#### [Text segment]
The London staff of around 200 were very varied in nationality. It was usual to find at the same meeting South Americans, Africans, Chinese, North Americans, Arabs and Europeans. One of the things I picked up and found very useful today, since all would speak in English, would be the differing intonations and accents. I learnt to recognise signals through body language. I guess the others too had a similar learning experience with my accent and body behaviour.

One of the early management tasks was to find a new location for headquarters. The organisation had been enjoying a long-term lease from the Crown since its inception in 1952, in Lower Regent Street, a few yards from Piccadilly Circus. It was at the very hub of the city and very convenient for everybody. Particularly so for the staff, as the Ceylon Tea Centre was located next door. However, the Crown agents who owned the property were demanding it back, for renovation and reletting at a much higher rental. So, I soon had to look for another suitable location.

We found the ideal place in the middle of Regents Park. It was a somewhat run-down set of buildings which had housed, up to a few years earlier, the female students of London University. It had been taken over on lease by an American university to be used as the European extension of their campus. I managed to get a sub-lease of a part of the premises and moved in early 1985 on a twenty-year lease at very favourable terms.

My personal room overlooked the Queen Mary’s rose garden and afforded a joyful view in summer when the roses were in full bloom. Damayanthi found for us a very smartly furnished apartment in St Johns Wood within walking distance of the office and right in front of the Lords cricket grounds. Esala had got into the London School of Economics as planned, and was studying for a MSc in ‘Social Planning for Developing Countries’. Life could not have been more fulfilling.

Friends in High Places

As executive head of IPPF I had to interact with the leaders of countries in which we did programmes. One of the rather unusual interactions was with the Duke of Edinburgh, Prince Philip, right here in London. It was not common knowledge that the prince had a deep interest in population issues and especially the interrelation between population and the environment.

#### [The tasks]
[1] Condense the paragraph of the excerpt about IPPF in London that begins "One of the early management tasks" into a short bulleted list that keeps its main facts.
[2] Resume the excerpt about IPPF in London, writing on from its final sentence.
The entries aren't needed for this work.

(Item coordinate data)
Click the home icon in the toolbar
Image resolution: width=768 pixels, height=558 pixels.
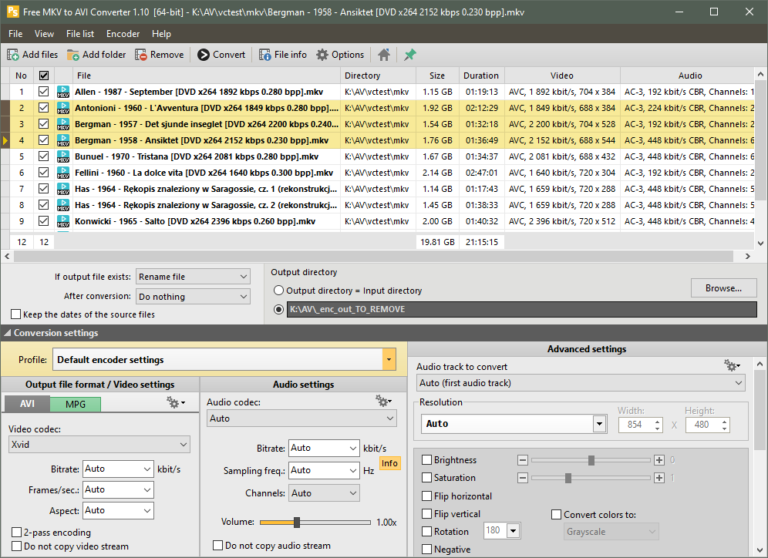(384, 55)
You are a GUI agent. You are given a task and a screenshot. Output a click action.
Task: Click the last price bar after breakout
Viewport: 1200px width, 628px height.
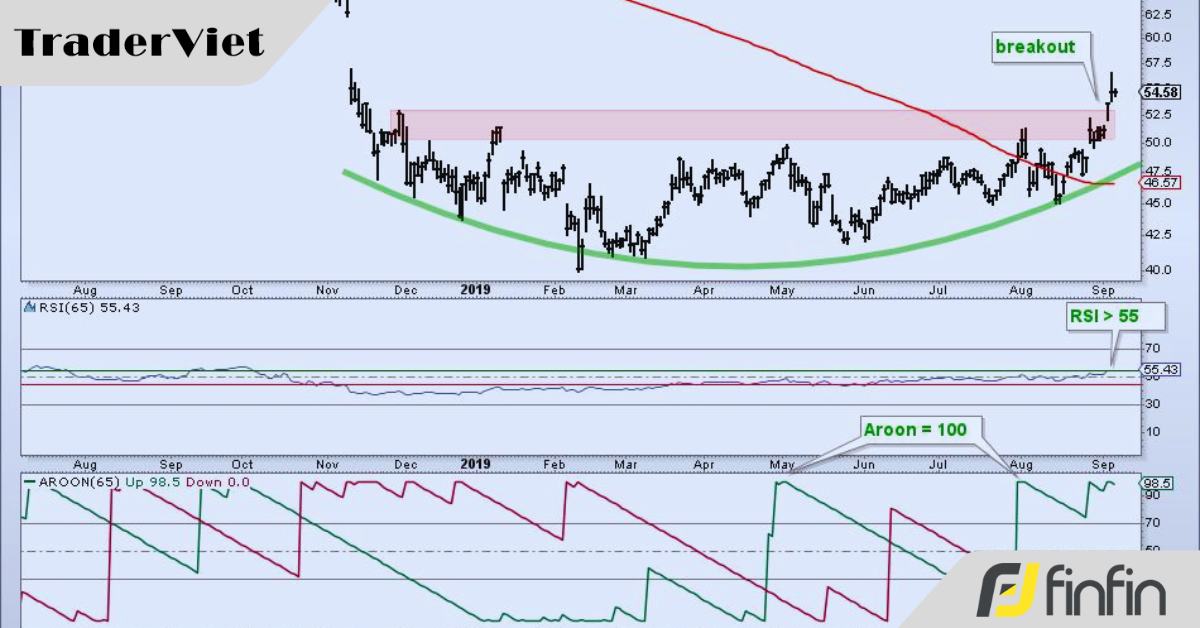click(x=1113, y=90)
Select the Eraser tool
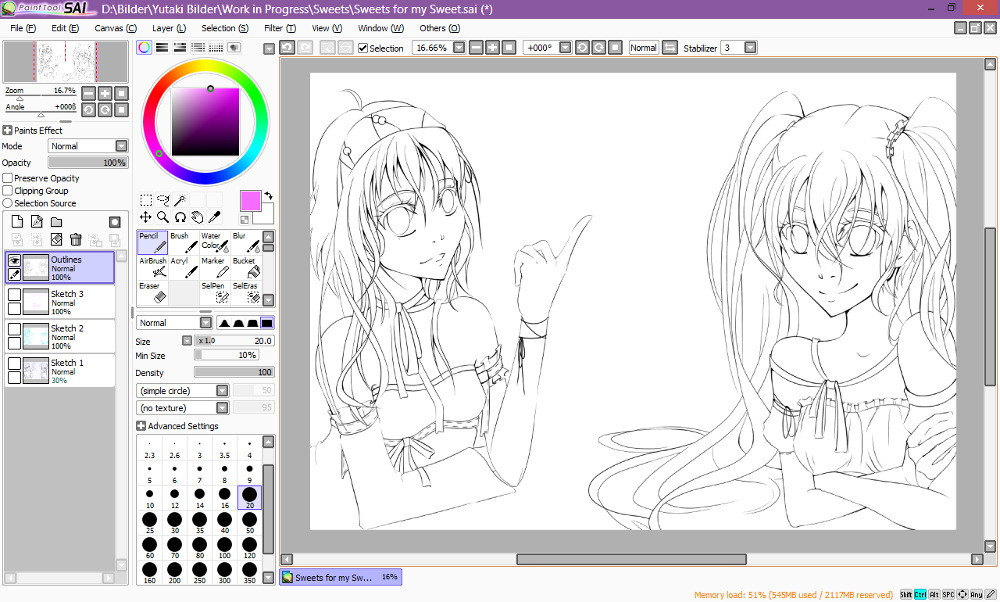Image resolution: width=1000 pixels, height=602 pixels. click(152, 293)
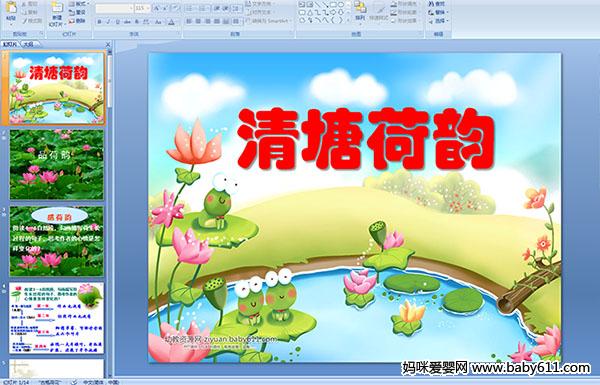Click the bullet list icon
Viewport: 600px width, 385px height.
tap(189, 8)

#### [Responses in order]
[1]
- An early management task was finding a new headquarters.
- Since its founding in 1952, the organization had held a long-term Crown lease in Lower Regent Street, a few yards from Piccadilly Circus.
- The location was central and convenient, especially for staff, since the Ceylon Tea Centre was next door.
- The Crown agents who owned the property wanted it back so they could renovate it and relet it at a much higher rent, so another site had to be found.

[2]
One day in November 1987, Angela Davies” my superbly efficient secretary brought in this letter.

Buckingham Palace

20th November, 1987

The Duke of Edinburgh is very pleased to invite you to a dinner party here at Buckingham Palace on Monday, 7th December.

The subject is to be ‘Natural Economics’ and you are asked to come to the Grand Entrance of Buckingham Palace at 1930 hrs. Dress will be black tie and the evening should end about 2215 hrs.

I look forward to seeing you then, and enclosed herewith is a list of the guests for your information.

One of those on the guest list was Bob Geldof, the popular singer, who had become an ardent advocate of more family planning work in Sub-Saharan Africa, having seen the effects of the terrible drought and famine in the Sahel that year.

The invitation from Prince Philip was unexpected. We felt that it would be a plus point if we could get royalty in Britain behind our movement. So I accepted. The evening turned out to be quite eventful. It started off by missing my own driver and using a London cab to take me to the Palace. When I told the driver my destination he looked as if he did not believe me. Yet he drove me in through the gates of the Palace.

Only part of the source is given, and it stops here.